───── EXTRACTED DATA

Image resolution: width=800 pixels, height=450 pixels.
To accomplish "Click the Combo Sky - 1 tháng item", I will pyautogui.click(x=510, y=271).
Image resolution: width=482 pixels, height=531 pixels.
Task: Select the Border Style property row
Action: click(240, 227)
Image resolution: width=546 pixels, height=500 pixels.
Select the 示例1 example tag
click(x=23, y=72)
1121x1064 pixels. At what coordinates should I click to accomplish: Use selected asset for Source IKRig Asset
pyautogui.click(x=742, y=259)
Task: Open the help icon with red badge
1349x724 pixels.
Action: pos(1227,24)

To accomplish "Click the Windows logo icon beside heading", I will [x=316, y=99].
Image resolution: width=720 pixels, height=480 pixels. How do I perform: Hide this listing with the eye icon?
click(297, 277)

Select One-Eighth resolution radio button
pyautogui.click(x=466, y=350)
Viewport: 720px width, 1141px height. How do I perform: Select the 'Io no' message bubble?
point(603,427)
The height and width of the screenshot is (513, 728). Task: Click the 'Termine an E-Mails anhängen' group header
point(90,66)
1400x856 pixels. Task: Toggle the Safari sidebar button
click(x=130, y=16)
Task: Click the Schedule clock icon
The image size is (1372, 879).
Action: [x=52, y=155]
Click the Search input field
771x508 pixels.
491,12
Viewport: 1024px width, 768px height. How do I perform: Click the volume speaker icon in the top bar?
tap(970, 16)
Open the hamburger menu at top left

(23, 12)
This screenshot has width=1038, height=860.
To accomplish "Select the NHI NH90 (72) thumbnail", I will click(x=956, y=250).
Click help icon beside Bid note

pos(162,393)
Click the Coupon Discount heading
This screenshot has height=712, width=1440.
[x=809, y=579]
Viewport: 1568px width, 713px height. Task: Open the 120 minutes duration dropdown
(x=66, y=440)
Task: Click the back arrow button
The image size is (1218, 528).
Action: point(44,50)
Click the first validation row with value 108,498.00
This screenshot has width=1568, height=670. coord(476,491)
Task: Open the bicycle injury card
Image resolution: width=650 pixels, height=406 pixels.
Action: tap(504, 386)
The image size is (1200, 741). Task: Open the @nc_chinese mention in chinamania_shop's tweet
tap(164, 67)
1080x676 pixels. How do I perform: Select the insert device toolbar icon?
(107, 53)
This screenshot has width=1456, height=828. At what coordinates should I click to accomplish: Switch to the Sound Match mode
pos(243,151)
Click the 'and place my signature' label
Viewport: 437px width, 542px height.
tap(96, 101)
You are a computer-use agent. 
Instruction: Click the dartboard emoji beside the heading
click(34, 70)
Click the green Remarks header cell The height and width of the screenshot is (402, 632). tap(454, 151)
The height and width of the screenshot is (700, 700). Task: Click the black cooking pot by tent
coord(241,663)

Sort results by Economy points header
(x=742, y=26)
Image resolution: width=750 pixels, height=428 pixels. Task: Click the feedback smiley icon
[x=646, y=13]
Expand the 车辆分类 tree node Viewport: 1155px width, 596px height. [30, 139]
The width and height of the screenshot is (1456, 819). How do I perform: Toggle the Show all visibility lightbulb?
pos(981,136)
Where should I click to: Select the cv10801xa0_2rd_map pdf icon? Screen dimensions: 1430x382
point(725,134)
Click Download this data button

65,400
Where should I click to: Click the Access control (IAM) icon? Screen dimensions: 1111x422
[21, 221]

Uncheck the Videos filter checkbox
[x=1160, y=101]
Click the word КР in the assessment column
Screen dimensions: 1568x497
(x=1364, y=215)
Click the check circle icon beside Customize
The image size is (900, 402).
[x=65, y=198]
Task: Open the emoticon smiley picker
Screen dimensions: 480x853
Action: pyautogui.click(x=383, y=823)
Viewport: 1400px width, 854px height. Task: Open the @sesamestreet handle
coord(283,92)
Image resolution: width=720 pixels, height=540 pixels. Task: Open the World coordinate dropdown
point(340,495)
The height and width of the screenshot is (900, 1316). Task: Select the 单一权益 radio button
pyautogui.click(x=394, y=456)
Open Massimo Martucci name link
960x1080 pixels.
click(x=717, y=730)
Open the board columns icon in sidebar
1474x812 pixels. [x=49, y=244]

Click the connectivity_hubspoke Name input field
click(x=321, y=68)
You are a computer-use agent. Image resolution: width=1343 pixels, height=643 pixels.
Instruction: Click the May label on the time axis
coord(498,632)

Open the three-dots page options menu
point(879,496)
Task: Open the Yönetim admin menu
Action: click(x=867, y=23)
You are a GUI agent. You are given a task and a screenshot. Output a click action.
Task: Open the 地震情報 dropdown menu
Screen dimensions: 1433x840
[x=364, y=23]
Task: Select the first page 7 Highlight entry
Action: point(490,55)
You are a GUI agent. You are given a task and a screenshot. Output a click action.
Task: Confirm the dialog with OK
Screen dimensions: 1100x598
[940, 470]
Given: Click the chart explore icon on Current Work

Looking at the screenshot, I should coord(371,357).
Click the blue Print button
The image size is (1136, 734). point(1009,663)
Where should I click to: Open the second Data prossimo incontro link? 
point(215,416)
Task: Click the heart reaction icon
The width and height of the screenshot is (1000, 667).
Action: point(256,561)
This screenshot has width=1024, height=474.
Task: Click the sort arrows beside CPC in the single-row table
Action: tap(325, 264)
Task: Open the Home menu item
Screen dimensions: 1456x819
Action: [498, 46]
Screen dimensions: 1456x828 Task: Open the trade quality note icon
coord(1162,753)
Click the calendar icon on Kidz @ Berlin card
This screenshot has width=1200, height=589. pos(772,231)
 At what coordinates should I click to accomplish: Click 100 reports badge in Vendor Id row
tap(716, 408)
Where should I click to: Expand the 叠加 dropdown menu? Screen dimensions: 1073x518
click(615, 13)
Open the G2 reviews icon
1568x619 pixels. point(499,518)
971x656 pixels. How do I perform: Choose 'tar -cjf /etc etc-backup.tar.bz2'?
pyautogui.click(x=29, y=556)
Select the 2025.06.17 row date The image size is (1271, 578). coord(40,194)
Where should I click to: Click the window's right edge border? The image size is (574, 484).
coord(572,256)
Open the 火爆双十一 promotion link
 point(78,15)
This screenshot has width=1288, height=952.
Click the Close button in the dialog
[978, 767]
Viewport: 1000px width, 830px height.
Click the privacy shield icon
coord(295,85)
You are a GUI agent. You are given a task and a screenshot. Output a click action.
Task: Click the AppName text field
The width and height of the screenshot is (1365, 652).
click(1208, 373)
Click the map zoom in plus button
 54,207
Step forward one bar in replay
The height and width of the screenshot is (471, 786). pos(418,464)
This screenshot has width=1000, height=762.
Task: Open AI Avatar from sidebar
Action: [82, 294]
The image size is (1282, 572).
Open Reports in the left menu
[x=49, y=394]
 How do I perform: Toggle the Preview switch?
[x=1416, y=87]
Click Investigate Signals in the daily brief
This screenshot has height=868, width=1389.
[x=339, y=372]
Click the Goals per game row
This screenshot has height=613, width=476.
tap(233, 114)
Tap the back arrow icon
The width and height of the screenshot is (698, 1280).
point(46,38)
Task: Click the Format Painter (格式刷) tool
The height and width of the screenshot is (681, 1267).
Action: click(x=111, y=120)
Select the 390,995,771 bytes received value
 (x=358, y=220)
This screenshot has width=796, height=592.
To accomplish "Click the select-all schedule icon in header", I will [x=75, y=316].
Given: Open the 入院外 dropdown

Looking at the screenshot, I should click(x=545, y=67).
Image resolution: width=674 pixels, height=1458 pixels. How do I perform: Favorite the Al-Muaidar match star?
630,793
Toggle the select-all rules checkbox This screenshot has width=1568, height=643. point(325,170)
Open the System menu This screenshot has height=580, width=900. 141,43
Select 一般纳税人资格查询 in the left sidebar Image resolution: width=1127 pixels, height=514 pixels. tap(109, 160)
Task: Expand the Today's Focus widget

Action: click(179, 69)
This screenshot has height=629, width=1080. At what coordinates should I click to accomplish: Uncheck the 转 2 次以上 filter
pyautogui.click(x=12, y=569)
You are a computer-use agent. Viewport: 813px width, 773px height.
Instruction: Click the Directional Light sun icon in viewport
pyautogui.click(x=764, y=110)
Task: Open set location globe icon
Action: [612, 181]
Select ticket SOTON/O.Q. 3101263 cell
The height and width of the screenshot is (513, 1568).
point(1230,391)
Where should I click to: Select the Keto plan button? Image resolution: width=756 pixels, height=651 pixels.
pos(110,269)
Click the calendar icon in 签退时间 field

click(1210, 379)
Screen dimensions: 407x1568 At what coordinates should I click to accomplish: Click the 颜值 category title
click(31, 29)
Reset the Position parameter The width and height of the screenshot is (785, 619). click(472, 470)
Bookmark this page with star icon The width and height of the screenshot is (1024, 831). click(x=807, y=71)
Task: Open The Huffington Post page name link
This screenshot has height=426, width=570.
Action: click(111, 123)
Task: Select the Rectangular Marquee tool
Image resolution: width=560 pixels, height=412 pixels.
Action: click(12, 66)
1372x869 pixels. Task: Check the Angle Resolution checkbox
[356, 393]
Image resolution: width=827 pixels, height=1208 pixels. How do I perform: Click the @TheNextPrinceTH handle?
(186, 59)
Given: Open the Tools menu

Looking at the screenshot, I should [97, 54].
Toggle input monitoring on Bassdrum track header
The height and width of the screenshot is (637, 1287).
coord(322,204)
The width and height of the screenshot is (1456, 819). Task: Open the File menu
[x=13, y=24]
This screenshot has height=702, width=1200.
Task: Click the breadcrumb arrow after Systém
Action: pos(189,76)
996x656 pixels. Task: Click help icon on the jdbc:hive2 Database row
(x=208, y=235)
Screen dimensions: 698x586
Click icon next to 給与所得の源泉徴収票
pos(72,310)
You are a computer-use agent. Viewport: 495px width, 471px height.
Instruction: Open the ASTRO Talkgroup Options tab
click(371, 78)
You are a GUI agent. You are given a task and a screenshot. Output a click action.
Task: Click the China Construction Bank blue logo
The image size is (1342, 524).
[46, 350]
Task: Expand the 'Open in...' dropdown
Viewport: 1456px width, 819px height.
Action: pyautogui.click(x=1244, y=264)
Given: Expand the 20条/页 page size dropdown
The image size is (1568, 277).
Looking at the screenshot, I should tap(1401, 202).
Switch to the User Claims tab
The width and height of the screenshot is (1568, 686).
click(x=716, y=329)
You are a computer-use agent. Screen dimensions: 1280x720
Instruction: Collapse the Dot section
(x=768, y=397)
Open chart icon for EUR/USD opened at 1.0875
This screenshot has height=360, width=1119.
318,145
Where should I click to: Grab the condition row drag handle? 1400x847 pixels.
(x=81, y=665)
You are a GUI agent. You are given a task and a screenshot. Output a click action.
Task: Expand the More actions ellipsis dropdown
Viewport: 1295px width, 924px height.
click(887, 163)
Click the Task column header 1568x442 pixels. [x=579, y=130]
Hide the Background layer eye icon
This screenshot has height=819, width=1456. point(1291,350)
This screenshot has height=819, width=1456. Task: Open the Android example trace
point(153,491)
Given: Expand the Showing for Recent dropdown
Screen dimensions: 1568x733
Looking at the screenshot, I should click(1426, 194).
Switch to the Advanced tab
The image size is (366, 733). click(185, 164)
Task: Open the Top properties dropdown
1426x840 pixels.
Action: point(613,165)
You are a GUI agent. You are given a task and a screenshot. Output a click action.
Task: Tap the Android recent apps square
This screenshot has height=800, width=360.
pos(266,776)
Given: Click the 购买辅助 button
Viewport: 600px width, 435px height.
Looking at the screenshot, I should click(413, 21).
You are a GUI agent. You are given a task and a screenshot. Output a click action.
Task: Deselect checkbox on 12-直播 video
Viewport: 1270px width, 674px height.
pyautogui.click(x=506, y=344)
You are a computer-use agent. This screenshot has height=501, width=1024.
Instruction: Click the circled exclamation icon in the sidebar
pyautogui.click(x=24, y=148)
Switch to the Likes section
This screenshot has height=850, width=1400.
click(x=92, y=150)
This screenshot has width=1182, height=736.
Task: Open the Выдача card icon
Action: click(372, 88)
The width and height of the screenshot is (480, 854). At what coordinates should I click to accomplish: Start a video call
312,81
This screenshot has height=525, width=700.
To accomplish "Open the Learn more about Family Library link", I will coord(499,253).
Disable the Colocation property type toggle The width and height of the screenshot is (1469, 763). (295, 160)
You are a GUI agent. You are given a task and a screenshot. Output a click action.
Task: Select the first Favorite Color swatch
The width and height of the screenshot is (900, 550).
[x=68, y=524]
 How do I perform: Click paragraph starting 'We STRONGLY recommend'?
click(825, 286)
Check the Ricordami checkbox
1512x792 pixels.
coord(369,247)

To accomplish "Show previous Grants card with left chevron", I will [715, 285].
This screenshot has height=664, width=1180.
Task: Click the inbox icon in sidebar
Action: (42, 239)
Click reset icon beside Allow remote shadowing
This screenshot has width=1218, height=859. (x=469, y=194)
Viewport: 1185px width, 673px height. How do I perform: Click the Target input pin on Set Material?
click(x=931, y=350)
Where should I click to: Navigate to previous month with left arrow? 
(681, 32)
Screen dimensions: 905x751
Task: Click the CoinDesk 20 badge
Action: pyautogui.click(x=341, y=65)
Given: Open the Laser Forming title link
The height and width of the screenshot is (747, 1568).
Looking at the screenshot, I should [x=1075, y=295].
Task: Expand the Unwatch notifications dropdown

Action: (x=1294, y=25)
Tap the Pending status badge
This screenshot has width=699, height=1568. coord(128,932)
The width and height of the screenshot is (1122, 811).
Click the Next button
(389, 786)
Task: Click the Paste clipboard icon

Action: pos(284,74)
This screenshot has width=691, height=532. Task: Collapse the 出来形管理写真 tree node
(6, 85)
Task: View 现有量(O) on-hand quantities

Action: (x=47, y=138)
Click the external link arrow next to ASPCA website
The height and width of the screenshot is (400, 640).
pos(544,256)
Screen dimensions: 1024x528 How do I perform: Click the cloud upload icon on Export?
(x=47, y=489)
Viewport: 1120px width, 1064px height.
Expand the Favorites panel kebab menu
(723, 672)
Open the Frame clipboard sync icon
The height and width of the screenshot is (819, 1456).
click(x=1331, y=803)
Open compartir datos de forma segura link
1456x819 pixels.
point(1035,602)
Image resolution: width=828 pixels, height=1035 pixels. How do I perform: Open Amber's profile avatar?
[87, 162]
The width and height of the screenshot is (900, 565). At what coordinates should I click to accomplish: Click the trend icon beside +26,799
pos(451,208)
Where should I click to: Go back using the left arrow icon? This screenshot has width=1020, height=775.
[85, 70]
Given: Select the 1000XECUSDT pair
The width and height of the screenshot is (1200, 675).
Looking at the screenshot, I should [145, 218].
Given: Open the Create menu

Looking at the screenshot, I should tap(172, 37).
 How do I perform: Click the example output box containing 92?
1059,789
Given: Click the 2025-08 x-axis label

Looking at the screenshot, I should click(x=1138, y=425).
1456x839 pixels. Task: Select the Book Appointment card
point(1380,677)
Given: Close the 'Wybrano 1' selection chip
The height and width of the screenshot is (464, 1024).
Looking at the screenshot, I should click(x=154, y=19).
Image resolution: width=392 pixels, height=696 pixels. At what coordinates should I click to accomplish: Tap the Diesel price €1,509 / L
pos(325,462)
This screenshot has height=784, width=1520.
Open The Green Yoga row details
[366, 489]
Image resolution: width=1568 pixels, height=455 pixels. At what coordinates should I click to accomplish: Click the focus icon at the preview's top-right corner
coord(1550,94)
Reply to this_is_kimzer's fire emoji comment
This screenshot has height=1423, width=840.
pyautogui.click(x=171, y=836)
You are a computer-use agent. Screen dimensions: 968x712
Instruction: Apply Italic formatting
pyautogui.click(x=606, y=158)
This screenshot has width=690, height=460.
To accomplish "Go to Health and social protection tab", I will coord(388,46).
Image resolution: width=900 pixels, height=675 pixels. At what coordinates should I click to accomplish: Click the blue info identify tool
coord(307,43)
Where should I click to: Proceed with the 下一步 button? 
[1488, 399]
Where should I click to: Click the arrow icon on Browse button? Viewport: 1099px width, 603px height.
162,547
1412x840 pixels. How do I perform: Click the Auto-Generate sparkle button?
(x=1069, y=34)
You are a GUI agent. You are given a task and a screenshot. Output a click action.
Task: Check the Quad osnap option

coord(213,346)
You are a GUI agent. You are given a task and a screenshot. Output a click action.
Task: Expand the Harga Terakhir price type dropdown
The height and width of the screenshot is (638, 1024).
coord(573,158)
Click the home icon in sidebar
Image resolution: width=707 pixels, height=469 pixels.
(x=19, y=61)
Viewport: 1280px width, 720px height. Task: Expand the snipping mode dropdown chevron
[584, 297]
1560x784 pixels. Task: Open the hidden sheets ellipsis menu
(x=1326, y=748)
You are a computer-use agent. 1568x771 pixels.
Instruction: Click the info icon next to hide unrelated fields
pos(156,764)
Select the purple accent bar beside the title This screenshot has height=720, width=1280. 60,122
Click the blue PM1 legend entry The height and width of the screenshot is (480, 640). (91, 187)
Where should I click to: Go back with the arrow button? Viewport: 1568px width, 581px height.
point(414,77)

──────────

EXERCISE OBJECTIVE
Present the records from the line with "Disable the Colocation" up to and including the line with "Action: (42, 239)" as a Markdown table with the columns Num and Content, one row per line, skipping blank lines.

RESULT OF THIS EXERCISE
| Num | Content |
|---|---|
| 1 | Disable the Colocation property type toggle The width and height of the screenshot is (1469, 763). (295, 160) |
| 2 | You are a GUI agent. You are given a task and a screenshot. Output a click action. |
| 3 | Task: Select the first Favorite Color swatch |
| 4 | The width and height of the screenshot is (900, 550). |
| 5 | [x=68, y=524] |
| 6 |  How do I perform: Click paragraph starting 'We STRONGLY recommend'? |
| 7 | click(825, 286) |
| 8 | Check the Ricordami checkbox |
| 9 | 1512x792 pixels. |
| 10 | coord(369,247) |
| 11 | To accomplish "Show previous Grants card with left chevron", I will [715, 285]. |
| 12 | This screenshot has height=664, width=1180. |
| 13 | Task: Click the inbox icon in sidebar |
| 14 | Action: (42, 239) |